需要帮助使用堆栈将后缀转换为 Infix

我编写了代码,将后缀转换为完全括号的后缀,作为我家庭作业的一部分,但此代码只能将后缀表达式转换为个位数。我需要帮助转换包含 2 位或更多位数字的中缀表达式。


//Here's my code. My class doesn't use collection in JAVA.

//Classes and Interfaces for stack, list, and tree are provided.

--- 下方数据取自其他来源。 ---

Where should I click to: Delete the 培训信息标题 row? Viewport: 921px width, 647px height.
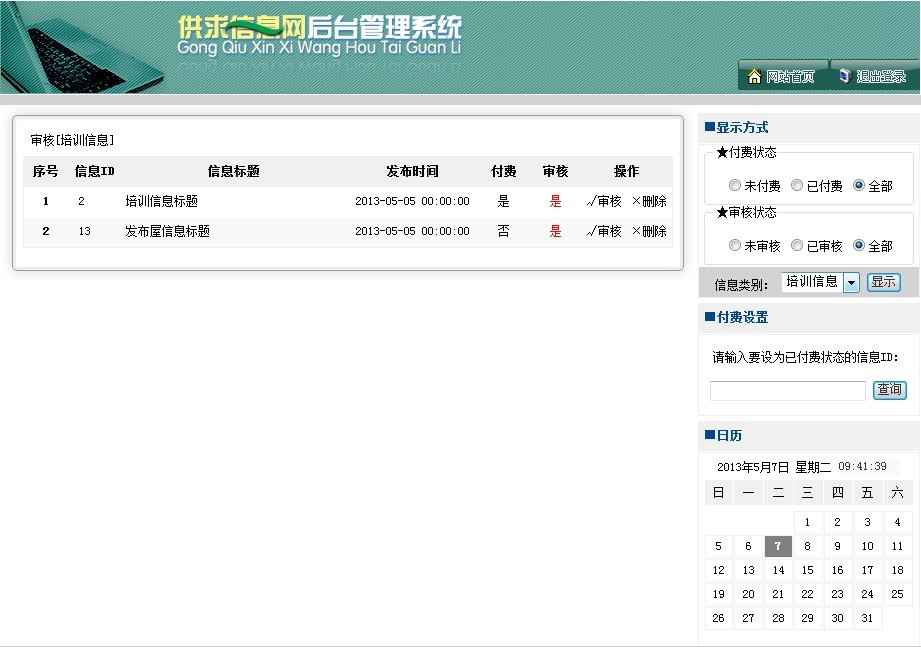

private static final String DIGITS = "0123456789";


public static String convertPostfixtoInfix(String toPostfix)

{

    LinkedStack<String> s = new LinkedStack<>();


    for(int i=0; i<toPostfix.length(); i++)

    {

        if(DIGITS.indexOf(toPostfix.charAt(i)) != -1)

        {

            s.push(toPostfix.charAt(i)+"");

        }

        else if(toPostfix.charAt(i) == " ");{}//do nothing for blank.

        else

        {

            String temp = "";

            temp += toPostfix.charAt(i);


            String num1 = s.top();

            s.pop();

            String num2 = s.top();

            s.pop();

            s.push("(" + num2 + temp + num1 + ")");

        }

    }


    return s.top();//top() is same as peek() method.

}

例如,使用此代码,


输入: 4 5 - 9 2 1 + / *


输出: ((4-5)*(9/(2+1)))


输入: 40 5 - 9 20 1 + / *


输出: (9*(2/(0+1)))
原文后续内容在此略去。